Mrs. Langley: When I started work I was fourteen – the kind of entertainment there was, was I used to go down to the Salvation Army, they used to have what they called a gym beforehand doing all sorts of exercises and they would finish it off with a bit of dancing or some kind of country dancing. Then at the Institute mainly again on a Saturday night they would have what they called a social evening and you were in sort of groups doing things you know. When you were young, Sunday School was the thing everyone went to, every Sunday and I remember at the Institute we were given sand trays […] pictures and all that kind of thing.

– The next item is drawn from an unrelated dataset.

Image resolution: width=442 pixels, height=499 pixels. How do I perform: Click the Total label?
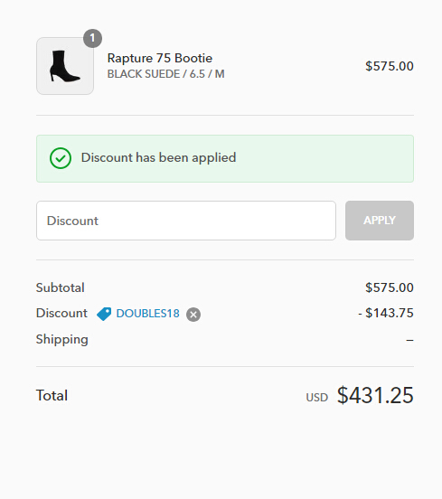pos(52,396)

Miss. Brettle: I was at the Stirchley Institute, well we went from so high because I can remember the sand, playing with the sand, well it was mostly to do with. They were all Quakers and we always had a party, what happened there was we were in this hall and we were split up into groups you know, various, boys on the one side, girls on the other, no mixing of course that’s why we’ve all got inferior complex where men are concerned but the boys one side and the girls the other never mixed. […] every year they used to have a party which was a very good party really when you come to think, I mean ‘cause used to have a bag with a bun in or some bread and butter or something like that, but they gave a party like that in Summer and you’d have a bag of food like that you know and it was always held in the manor on the Bristol Road, that Manor Park where all the students are. Well I mean there wasn’t anything like that then, it was just a farm belonging to them [the Cadbury’s] and their house at the back […].

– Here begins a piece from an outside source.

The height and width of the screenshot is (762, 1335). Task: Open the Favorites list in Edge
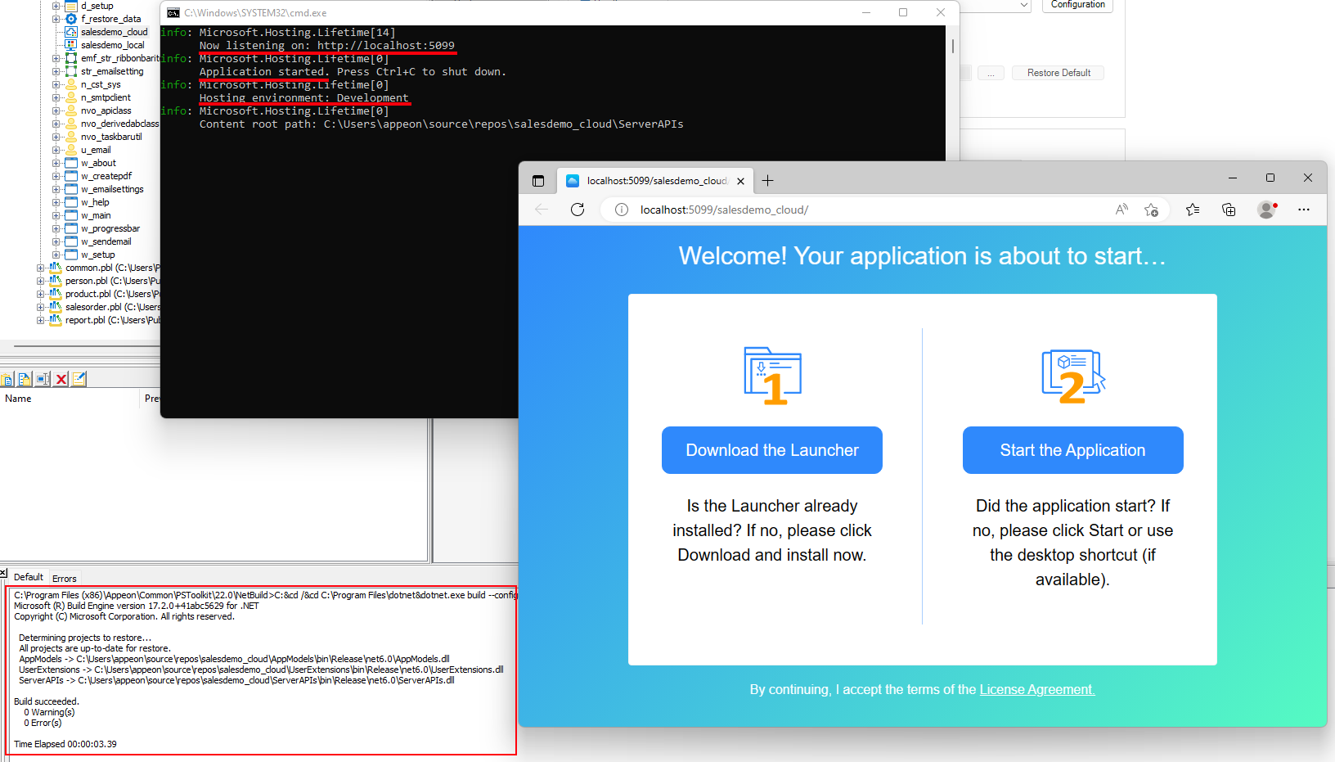1193,210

Mrs. Porter: They used to have a religious picture at Stirchley Empire didn’t they.
Mrs. Langley: The Stirchley Empire, the picture house on a Saturday afternoon, now I must have been scared of the noise, I’d go with them all and I could hear them all shouting. It took me ages before I’d go in and when I did go in I’d sit on the very end of the seat so I could get out quickly. But what I do remember, was when the lady used to come down to play the piano, all of us would be out carrying her down to play the piano, all of us would be out carrying her down.
Mrs. Porter: Patting her on the back and cheering her and carrying her down to the front.
Mrs. Langley: We used to go and see these serials, all cliffhangers they were. Pearl White would be hanging somewhere.
Miss. Brettle: Or tied on the railway line.
Mrs. Porter: Every child in Stirchley went in there on a Saturday afternoon, they didn’t half cram us in didn’t they.
Miss. Brettle: Because 1927 you see the talkies started but until then it was silent movies you see and I mean I can remember them.
Mrs. Langley: Charlie Chaplin.
Miss. Brettle: Ooh Charlie Chaplin of course, no radio, no television, wireless at first.